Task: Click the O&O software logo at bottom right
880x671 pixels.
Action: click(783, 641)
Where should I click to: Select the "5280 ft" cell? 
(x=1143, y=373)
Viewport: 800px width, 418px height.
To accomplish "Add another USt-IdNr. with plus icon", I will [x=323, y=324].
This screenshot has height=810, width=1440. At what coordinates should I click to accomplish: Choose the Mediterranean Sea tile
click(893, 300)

...

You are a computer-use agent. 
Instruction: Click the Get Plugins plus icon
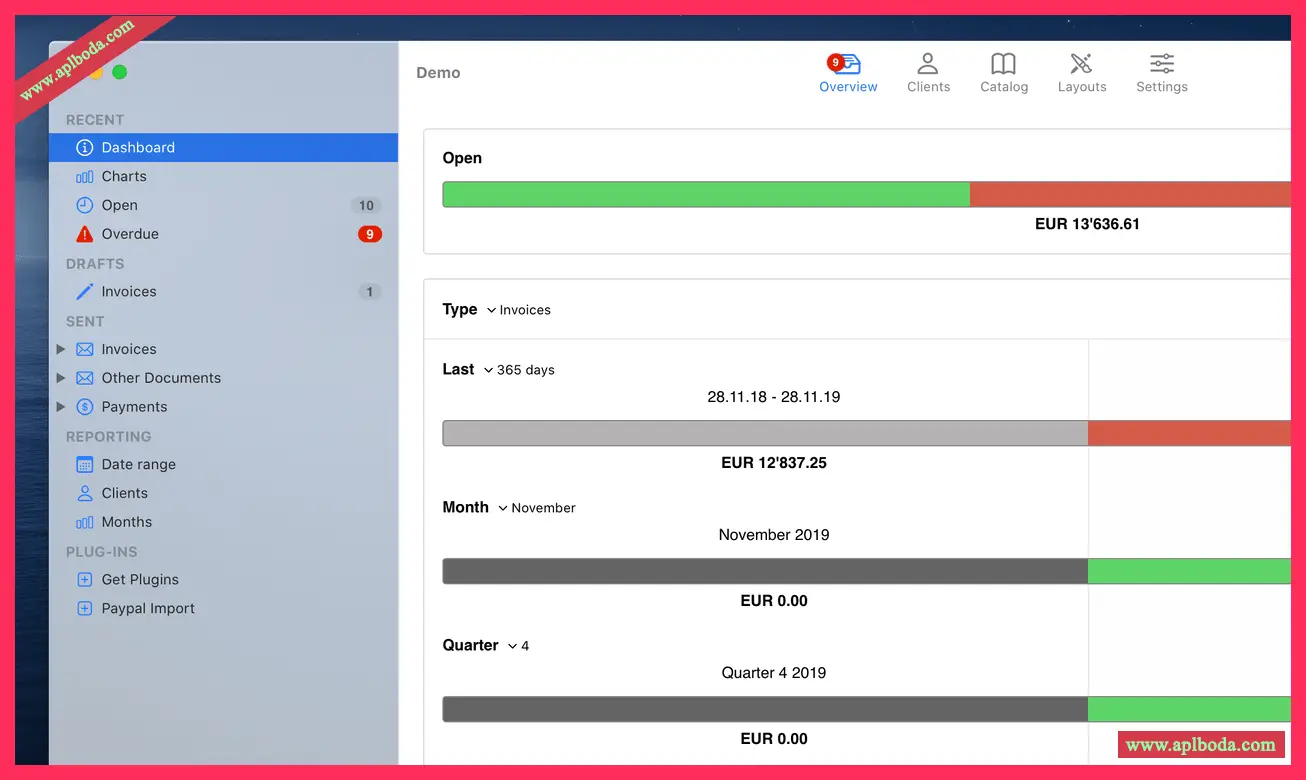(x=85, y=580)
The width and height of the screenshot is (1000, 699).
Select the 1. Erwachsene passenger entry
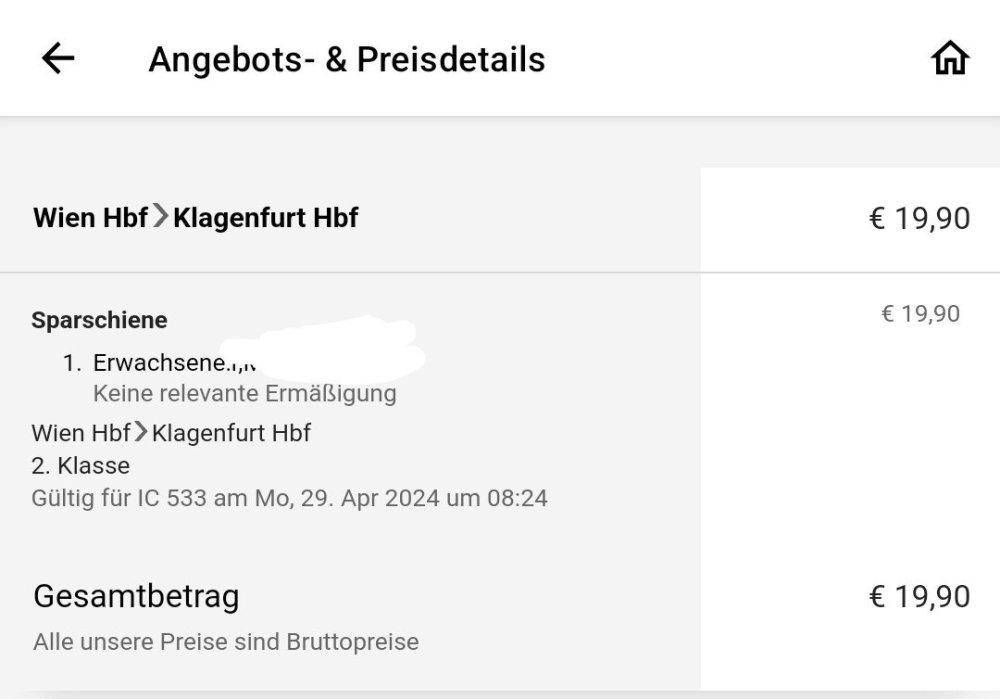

--

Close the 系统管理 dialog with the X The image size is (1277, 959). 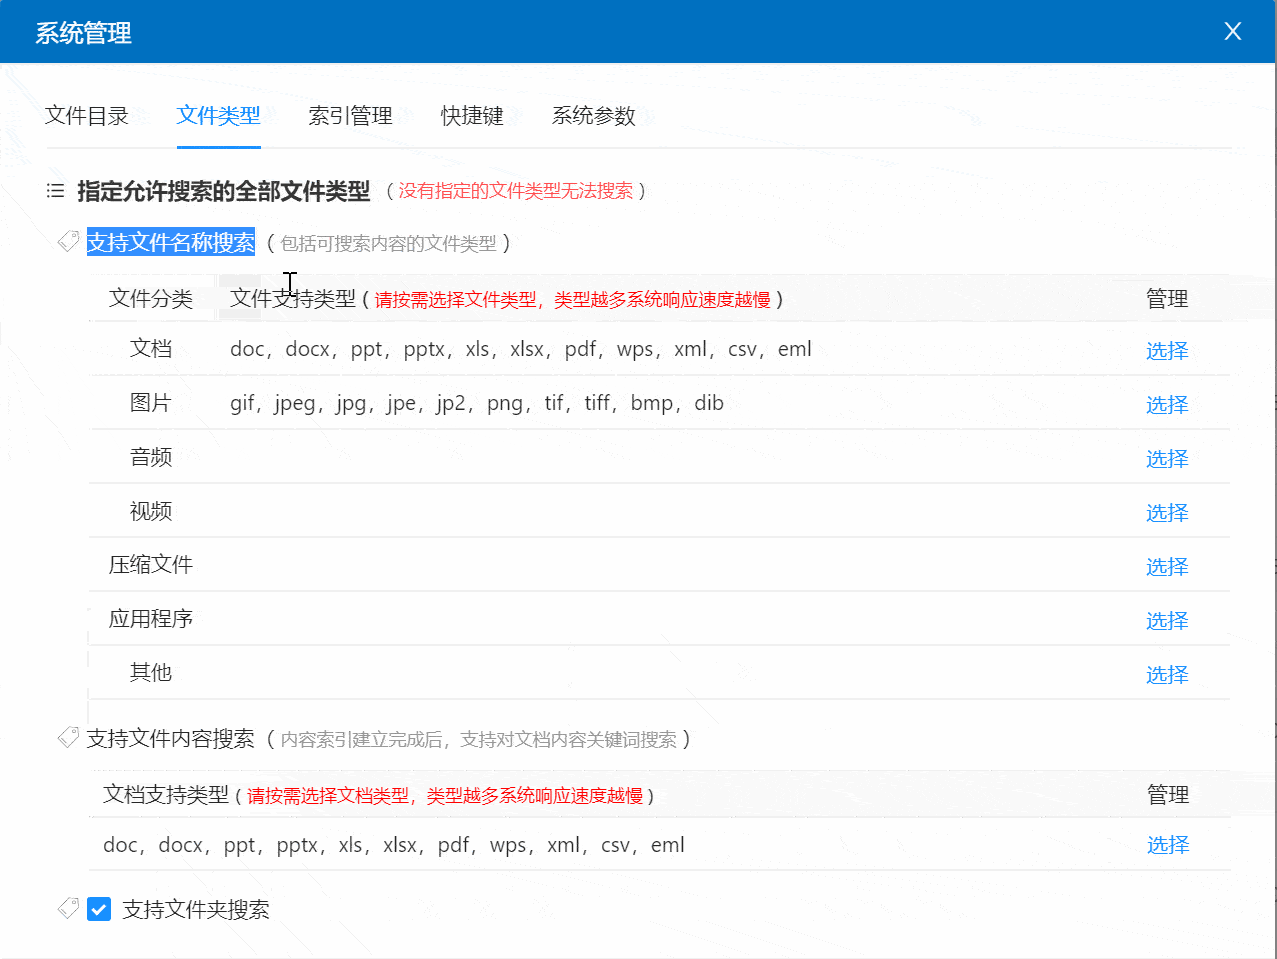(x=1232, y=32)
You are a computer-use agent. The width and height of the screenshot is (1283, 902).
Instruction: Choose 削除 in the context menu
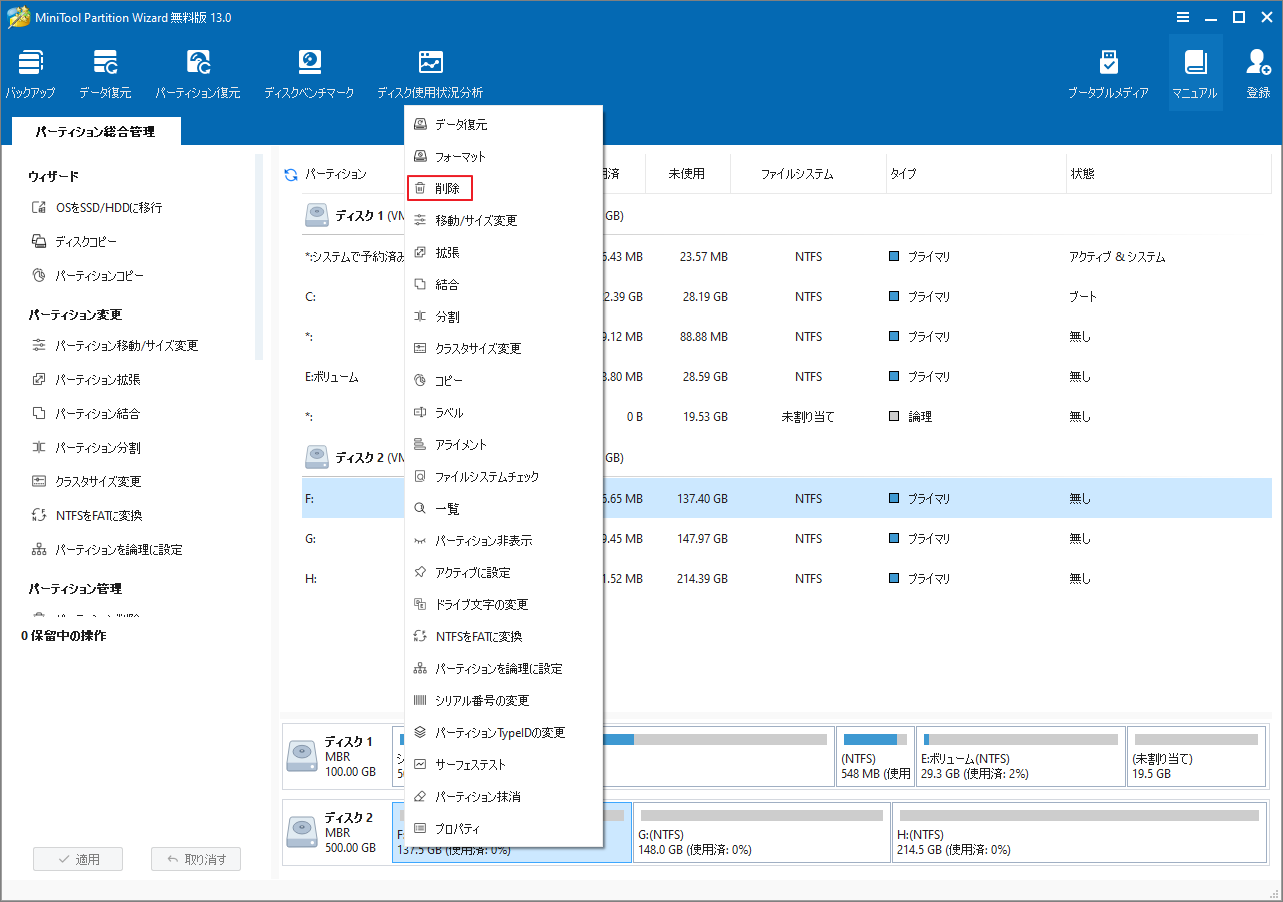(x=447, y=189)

> [EXERCISE]:
Rewrite the stretch of material from the line containing "Task: Click the" through the line containing "click(893, 300)", putting "Red Sea" in place of "Mediterranean Sea" and leaving everything else unchanged.

> [ANSWER FOR THE TASK]:
Task: Click the O&O software logo at bottom right
880x671 pixels.
Action: click(783, 641)
Where should I click to: Select the "5280 ft" cell? 
(x=1143, y=373)
Viewport: 800px width, 418px height.
To accomplish "Add another USt-IdNr. with plus icon", I will [x=323, y=324].
This screenshot has height=810, width=1440. At what coordinates should I click to accomplish: Choose the Red Sea tile
click(893, 300)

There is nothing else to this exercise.